Le train s’ébranle en gare de Vintimille, laissant derrière lui le paradis des vacances, les adorables voisins, les militaires italiens et leurs chapeaux à plume et les centaines de mineurs soudanais prêts à tout pour gagner l’Eldorado.

La mer est limpide et calme, irisée par ce doux soleil matinal. Au loin, un navire impressionnant attire l’attention.

« Qu’est-ce que c’est que ce monstre ? Un paquebot de croisière ?

– Humm ?

– Il est un peu petit pour un paquebot. Un yacht ? Il est franchement gros, si c’est un yacht.  »

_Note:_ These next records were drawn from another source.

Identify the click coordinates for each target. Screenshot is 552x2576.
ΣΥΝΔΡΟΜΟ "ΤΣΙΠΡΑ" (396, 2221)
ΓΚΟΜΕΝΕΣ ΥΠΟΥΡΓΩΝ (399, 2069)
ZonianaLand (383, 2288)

Le train s’approche de Menton et du monstre marin.

« C’est un yacht.

– Ça fait mal au cœur. »

Le train s’arrête à la première gare après la frontière. Une minute, deux minutes, cinq minutes.

Des CRS fouillent mécaniquement le train. Leurs yeux jaugent les bagages imposants, à l’affût non pas du colis suspect mais du noir téméraire. Un carreau à la main, ces chasseurs de migrants déverrouillent toilettes et armoires à agrès.

Le train repart, la soldatesque bredouille sur le quai, et longe les plages à palmiers où s’ébat le vacancier insouciant.